Is Alzheimer’s Disease Hereditary?
If one of your parents or grandparents developed Alzehimer’s in their later years, you might be wondering about your risk for developing the disease. Although a family history of Alzheimer’s is not needed for someone to eventually suffer from this disease, research has shown that those with a parent or sibling who had Alzheimer’s are more likely to develop it themselves. Other factors, including environmental influences, age, and overall health also play a role in determining your Alzheimer’s risk.
The Link Between Alzheimer’s and Genetics
One of the top risk factors for Alzheimer’s is family history. A person with a first degree family relation (parent or sibling) who developed Alzheimer’s is more likely to develop Alzheimer’s themselves than a person with no family history of the disease.

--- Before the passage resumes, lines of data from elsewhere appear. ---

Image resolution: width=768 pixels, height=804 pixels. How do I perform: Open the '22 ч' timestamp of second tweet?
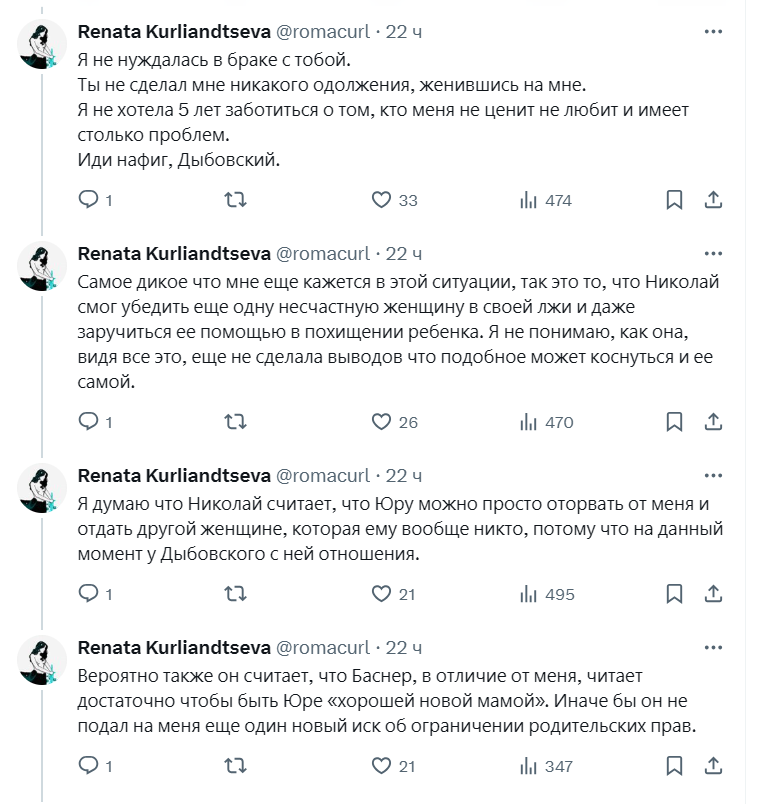[x=403, y=254]
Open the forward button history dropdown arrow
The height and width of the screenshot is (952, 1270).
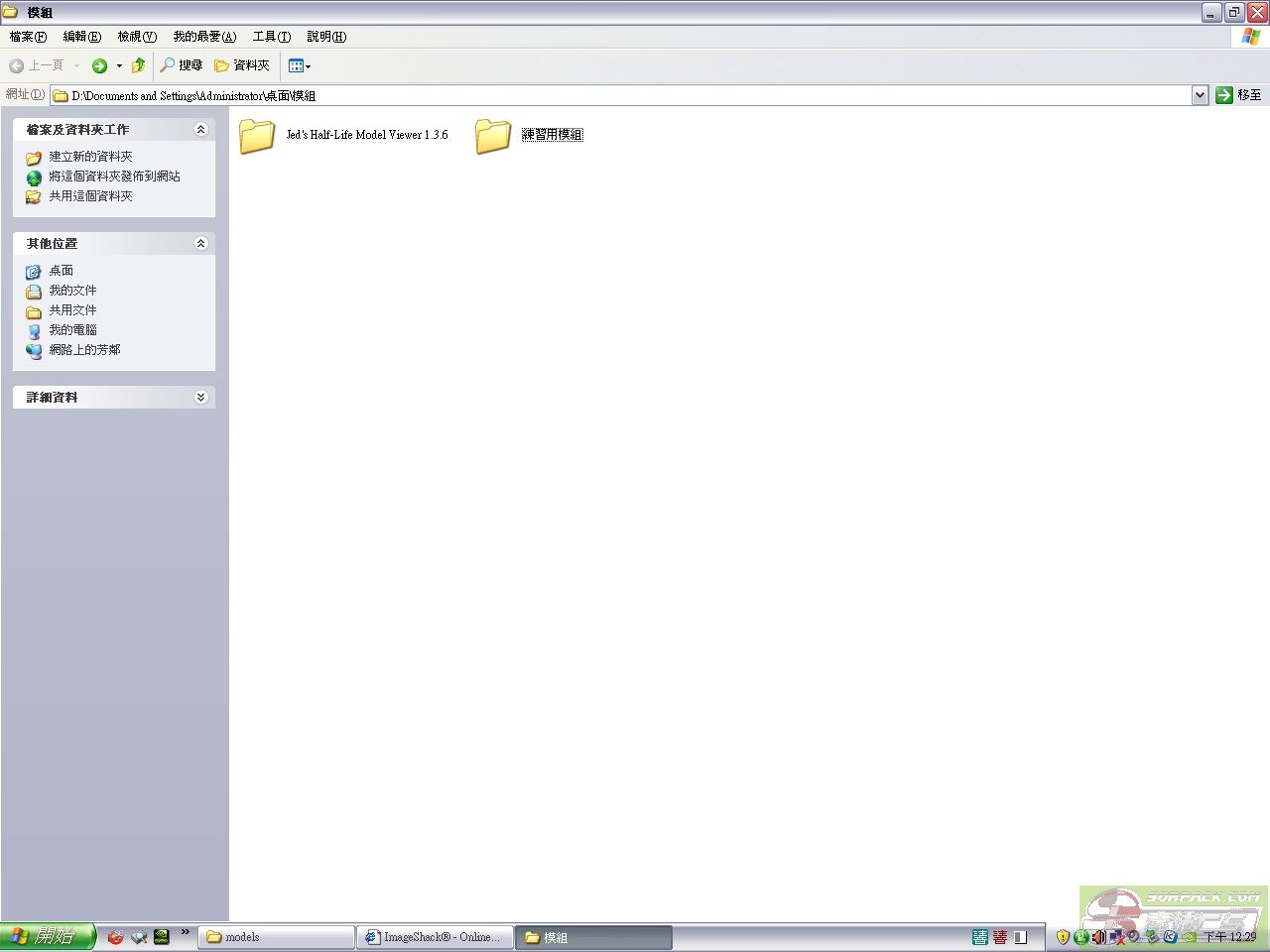(119, 66)
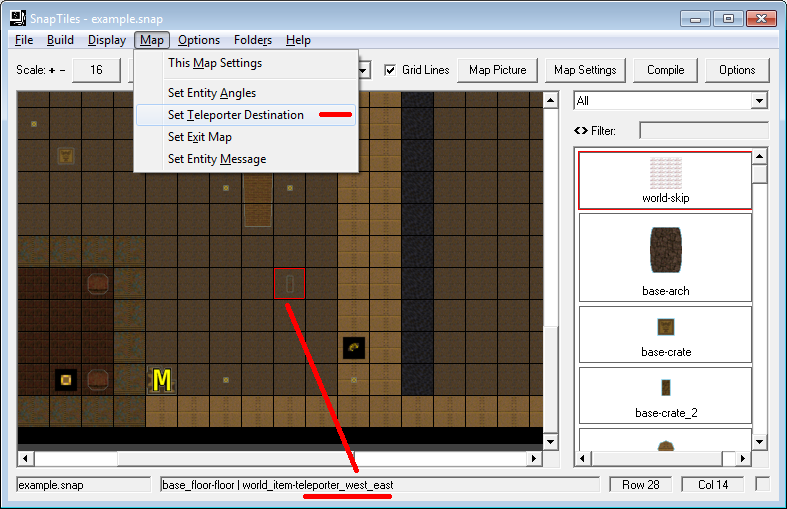Choose the base-crate_2 tile icon
This screenshot has width=787, height=509.
click(x=665, y=387)
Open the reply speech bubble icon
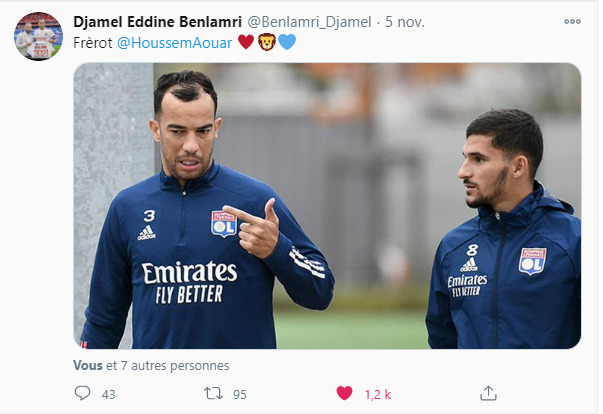 [82, 393]
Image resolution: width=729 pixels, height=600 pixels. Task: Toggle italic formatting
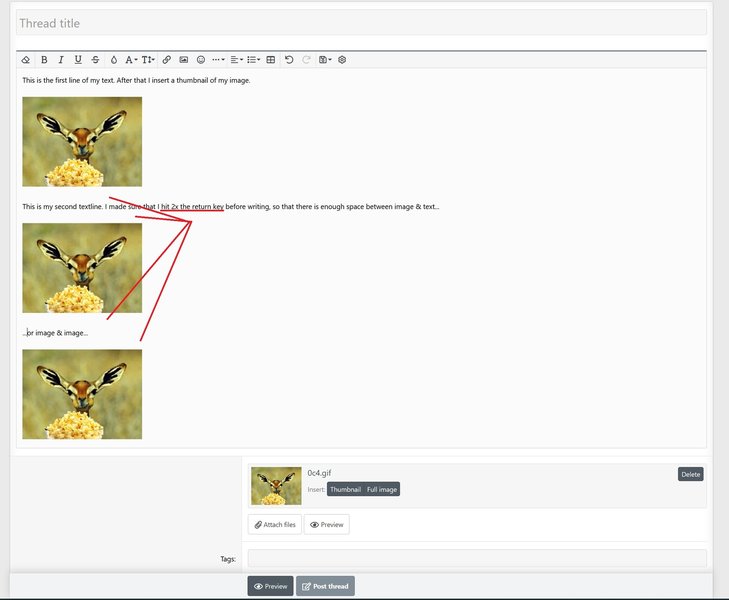61,60
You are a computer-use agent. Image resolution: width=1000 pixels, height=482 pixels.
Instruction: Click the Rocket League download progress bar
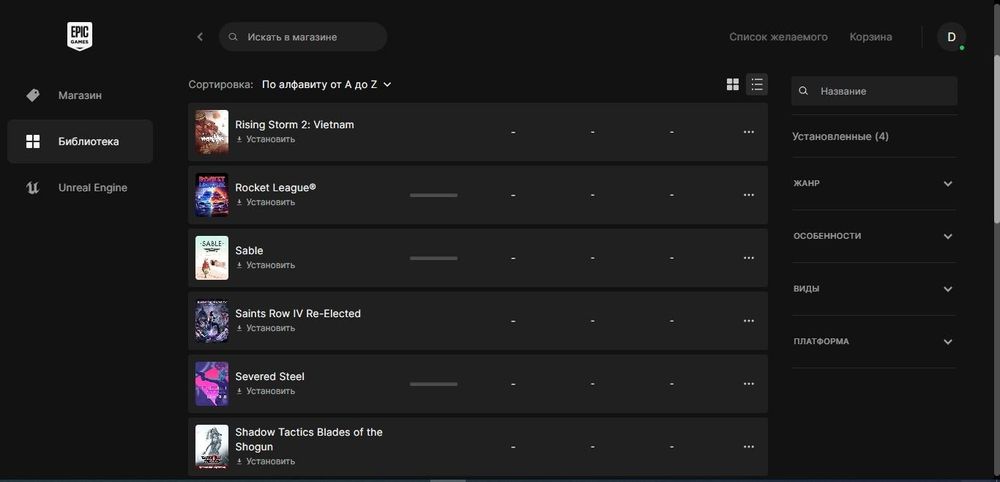click(433, 195)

Hereditary Alzheimer’s genes can be found in each of the two categories of genes that influence whether a person will develop a disease: risk genes and deterministic genes. Researchers have discovered the risk gene APOE-e4 is the one the the biggest impact on eventual disease development. Approximately 40-65% of those diagnosed with Alzheimer’s have this gene. It’s important to note that risk genes do not guarantee you will develop a disease, but they do increase the likelihood.
On the other hand, deterministic genes do directly cause a disease. If you inherit the gene, you will develop the disorder associated with it. While rare, deterministic genes for Alzheimer’s do exist. These genes represent 1% or less of all cases of Alzheimer’s, causing early-onset of the disease, usually in a person’s 40s or 50s.
Other Risk Factors for Alzheimer’s
Contrary to what many assume, genetics are not the only risk factor for Alzheimer’s. Researchers have found a number of things that increase the risk of developing not only Alzheimer’s, but other forms of dementia as well. These risk factors include:
- High blood pressure
- High blood sugar
- Being overweight or obese
- Excessive alcohol intake
- Lack of physical activity
- Social isolation
As with so many diseases, maintaining a healthy diet, regular physical activity, and having a strong social network are ways a doctor might advise you to lower your risk of developing Alzheimer’s.
DNA Testing for Alzheimer’s
If you’re concerned about any of your risk factors for Alzheimer’s, including family history, you should first speak with your doctor. They can advise you on how to minimize your risk, and might refer you to a genetic counselor for testing. It’s important to have expert guidance as you navigate the process of genetic testing for the genes that increase your chances of developing Alzheimer’s.
If you’ve already taken an at-home DNA test and found results that suggest a genetic risk for Alzheimer’s, bring those results to your doctor to discuss additional testing options and any needed next steps.